Фернандо все время колеблется: оставаясь верным любви, он все время оказывается неверным своим партнершам. Стелла произносит о нем парадоксальную фразу: «Да простит тебя господь, сотворивший тебя… таким непостоянным и таким верным!» (4, 177). Фернандо встает в один ряд с Вейслингеном и Клавиго, неспособным к длительным отношениям. Нет надобности упоминать, что Гёте имеет в виду и себя самого, свое непостоянство, колебания, подозрительность ко всяким связям. Густхен Штольберг он признавался 3 августа 1775 года: «Моя злосчастная судьба не дает мне жить в равновесии. То я судорожно сосредоточен на чем–то одном, то качаюсь на все четыре стороны». Смятение — вот слово, которое чаще всего встречается в письмах Гёте за 1775 год. Оно знакомо и Фернандо, который беспомощно говорит себе: «Оставь, оставь меня! Вот опять ты овладело мною, ужасное смятение!.. Таким холодным, таким омерзительным кажется мне все на свете… словно все ничтожно… словно моя вина ничтожна…» (4, 193). Фернандо — предшественник некоторых авантюрных героев Гофмансталя.

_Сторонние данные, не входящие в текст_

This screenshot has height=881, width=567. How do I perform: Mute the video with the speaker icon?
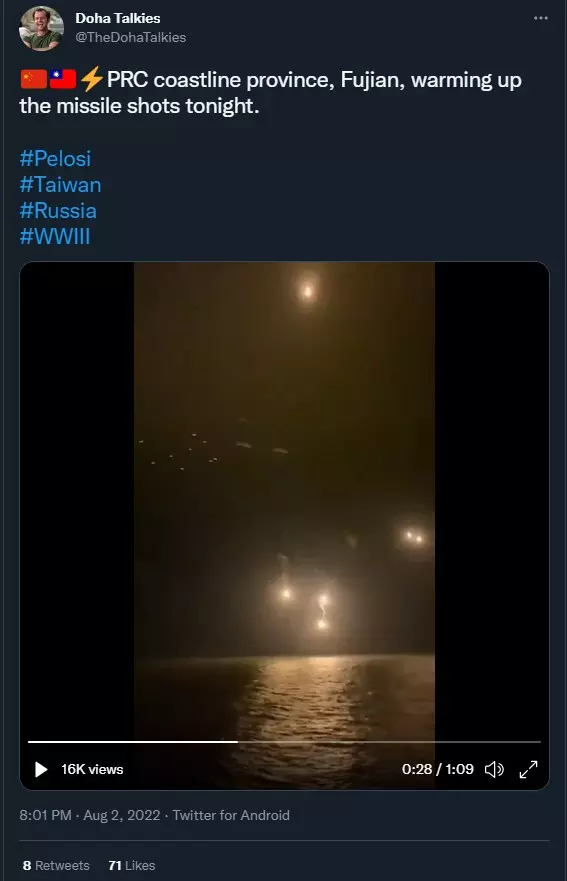494,769
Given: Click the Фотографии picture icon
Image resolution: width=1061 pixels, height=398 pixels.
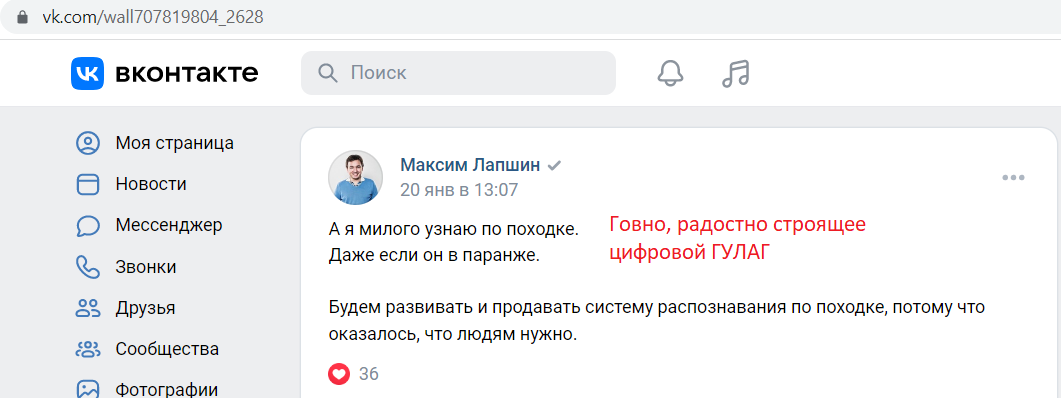Looking at the screenshot, I should coord(88,389).
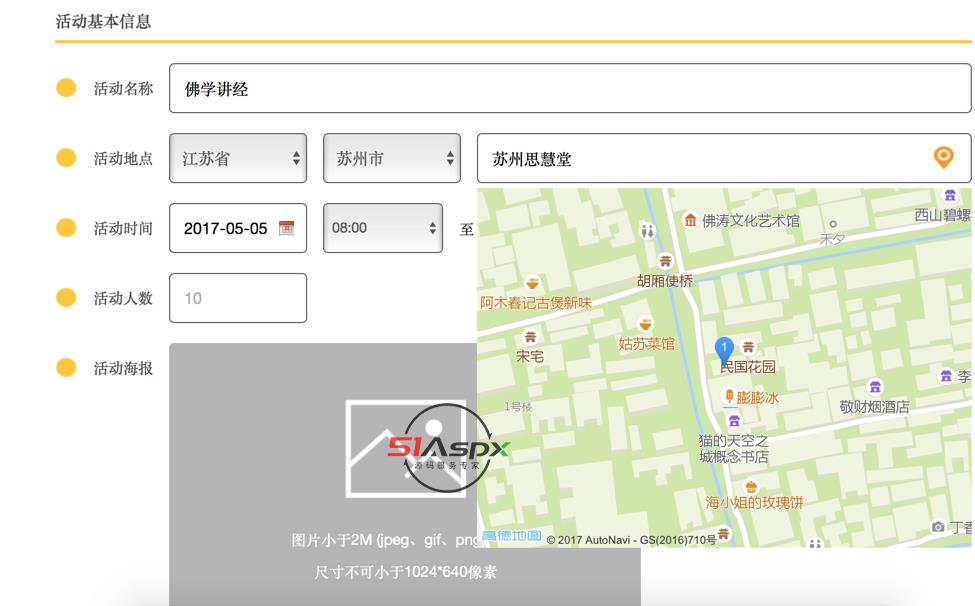This screenshot has height=606, width=975.
Task: Open the 08:00 start time dropdown
Action: coord(382,228)
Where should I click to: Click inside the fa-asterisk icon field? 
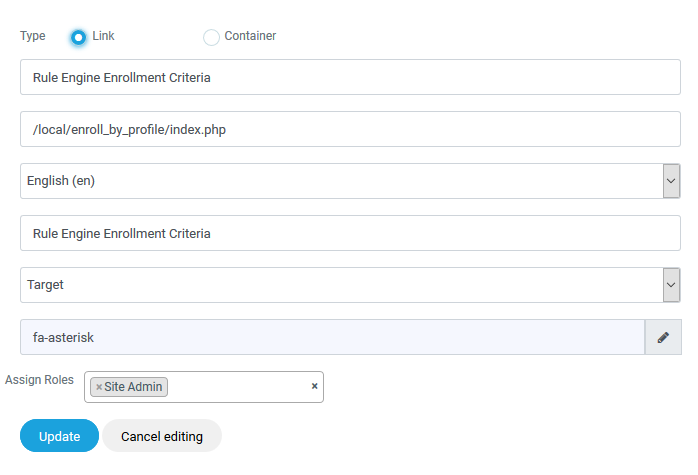pos(332,338)
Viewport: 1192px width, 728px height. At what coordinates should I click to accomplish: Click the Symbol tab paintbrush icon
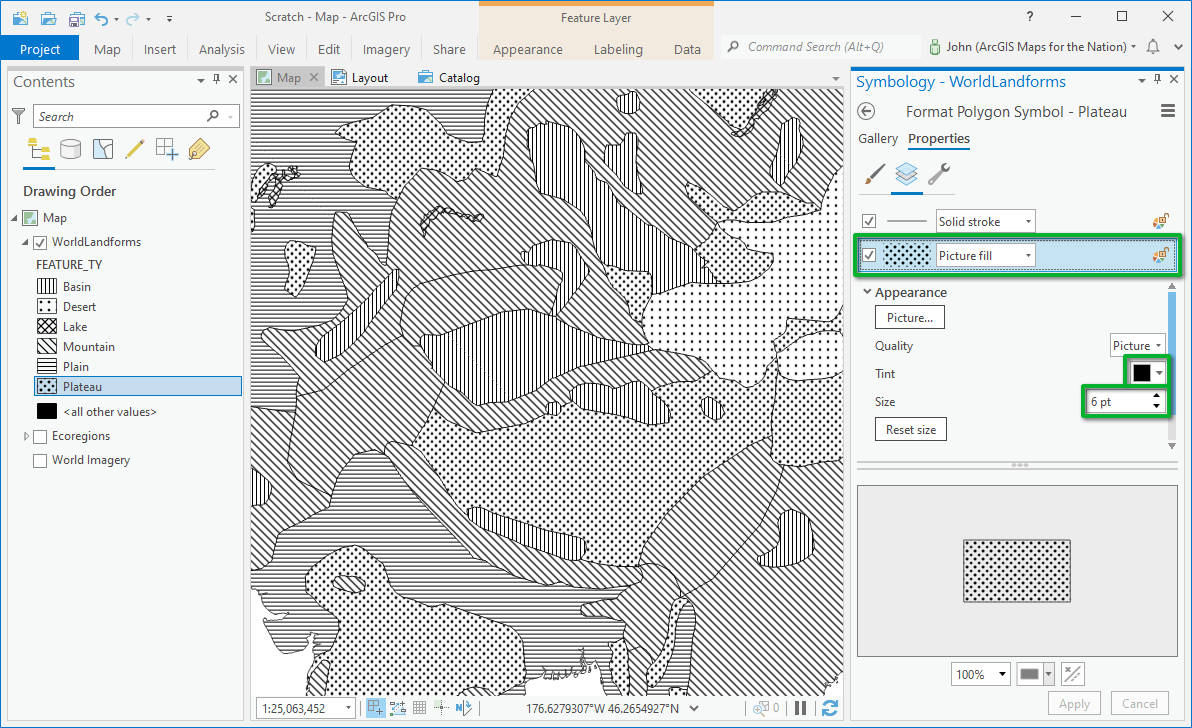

В совсем ином мире живет хозяйка почтовой станции из первого акта. Тесно связанная с практической жизнью, занятая повседневным трудом, она не имеет возможности парить в заоблачных высях блаженства или погружаться в бездны отчаяния. «Ах, сударыня, нашей сестре некогда плакать, некогда, к сожалению, и молиться. Вертишься и в воскресные, и в будние дни» (4, 162). Первый акт — это шедевр драматургической экспозиции; он не уступает сценам на постоялом дворе в «Мисс Сара Сампсон» и «Минне фон Барнхельм». Постепенно вводятся фигуры и нарастает напряжение, по мере того как читатель и
322
зритель начинают понимать возникающие между ними связи и в своих предположениях, а потом и в знании опережают героев драмы.
В 1775—1776 годах финал со столь необычным решением еще годился для Гёте. Тридцать лет спустя он отдал дань нормам общественной морали. Позволительным казалось теперь то, что полагается, а не то, что приятно. «Пьеса для любящих» превратилась в трагедию. Теперь положение «виновных» стало безвыходным: Фернандо застрелился, Стелла приняла яд. В этой редакции пьеса в 1806 году пошла на веймарской сцене и в других городах, и в «Последнем прижизненном издании» была напечатана только эта трагедия «Стелла», уже обычная история треугольника с концом, не вызывавшим никаких возражений.
Конец жизненного этапа
Гёте переехал в Веймар и вскоре после этого взял на себя целый ряд ответственных государственных обязанностей. Это означало конец определенного этапа жизни. Именно так он представлял себе его, оглядываясь назад. Последние страницы «Поэзии и правды» рассказывают о том, как, отправившись в Италию, он в Гейдельберге получил известие о том, что карета веймарского камергера наконец прибыла во Франкфурт, и тут же повернул назад. В тексте автобиографии, намекая задним числом на то, какое значение для него имел этот оборот дела, Гёте говорит о своем решении отправиться к Тюрингенскому двору словами Эгмонта, содержащими образ большой художественной силы: «Дитя! Дитя! Довольно! Словно бичуемые незримыми духами времени, мчат солнечные кони легкую колесницу судьбы, и нам остается лишь твердо и мужественно управлять ими, сворачивая то вправо, то влево, чтобы не дать колесам там натолкнуться на камень, здесь сорваться в пропасть. Куда мы несемся, кто знает? Ведь даже мало кто помнит, откуда он пришел» (3, 660).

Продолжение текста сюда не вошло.